> **TASK BRIEF**:
After locating the line that contains "The height and width of the screenshot is (551, 735).", give that line and all the rest through the end of the entries again exactly, leaving the pictures out.

_ _ _

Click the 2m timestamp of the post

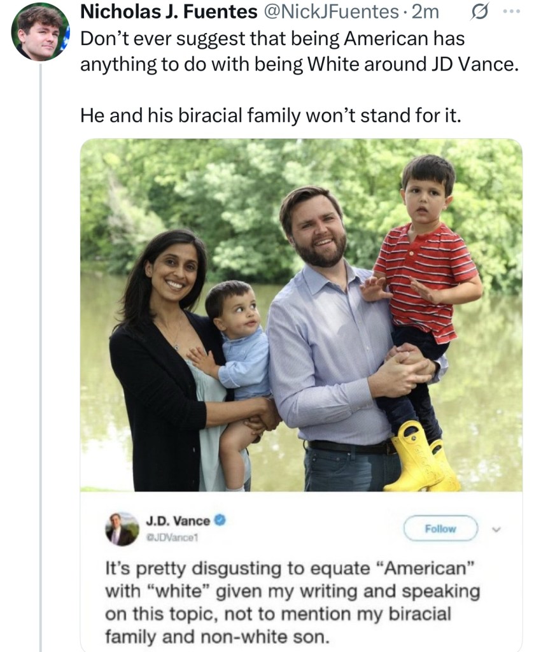point(426,13)
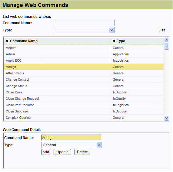
Task: Select the Accept command row
Action: pos(84,48)
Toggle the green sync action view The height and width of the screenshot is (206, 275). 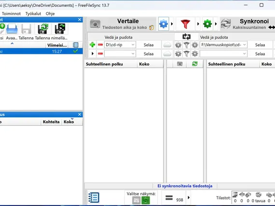click(145, 200)
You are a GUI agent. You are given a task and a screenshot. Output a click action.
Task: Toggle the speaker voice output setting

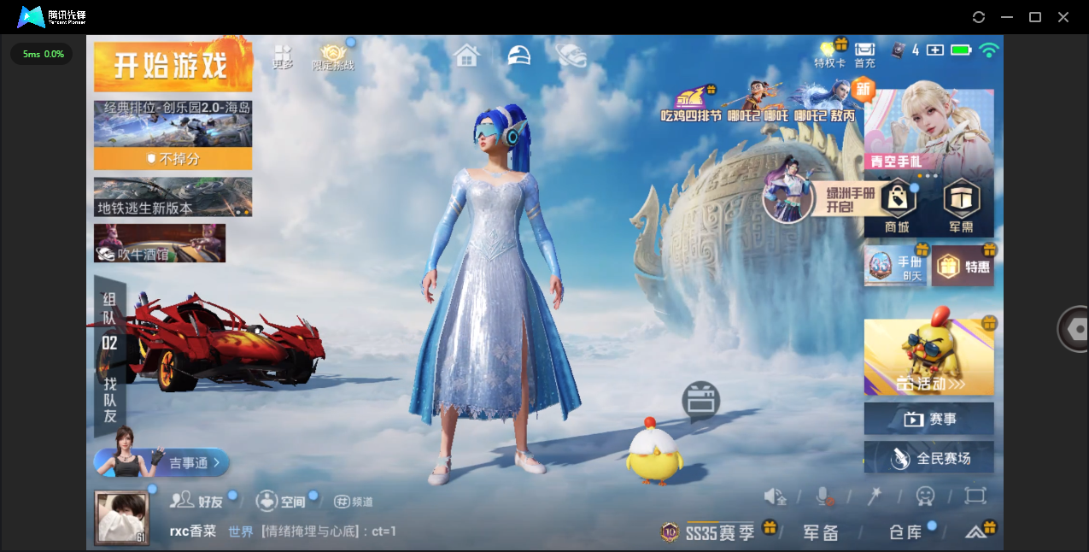point(774,496)
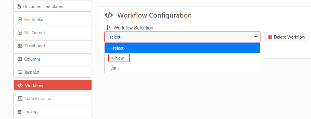Click the Workflow Selection combo box field
Screen dimensions: 311x119
click(x=182, y=37)
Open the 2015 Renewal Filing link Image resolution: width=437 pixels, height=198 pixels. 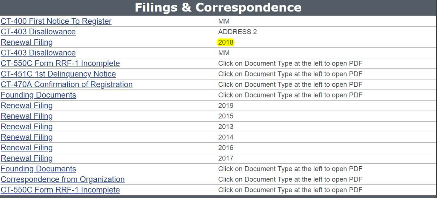(x=27, y=116)
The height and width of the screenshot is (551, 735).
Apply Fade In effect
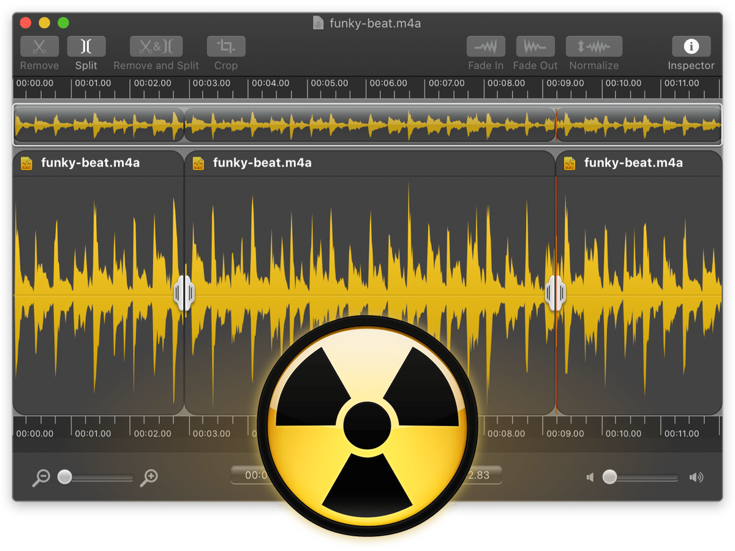pos(486,47)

_ _ _

> **OUTPUT**:
The height and width of the screenshot is (551, 735).
Apply Fade In effect
pos(486,47)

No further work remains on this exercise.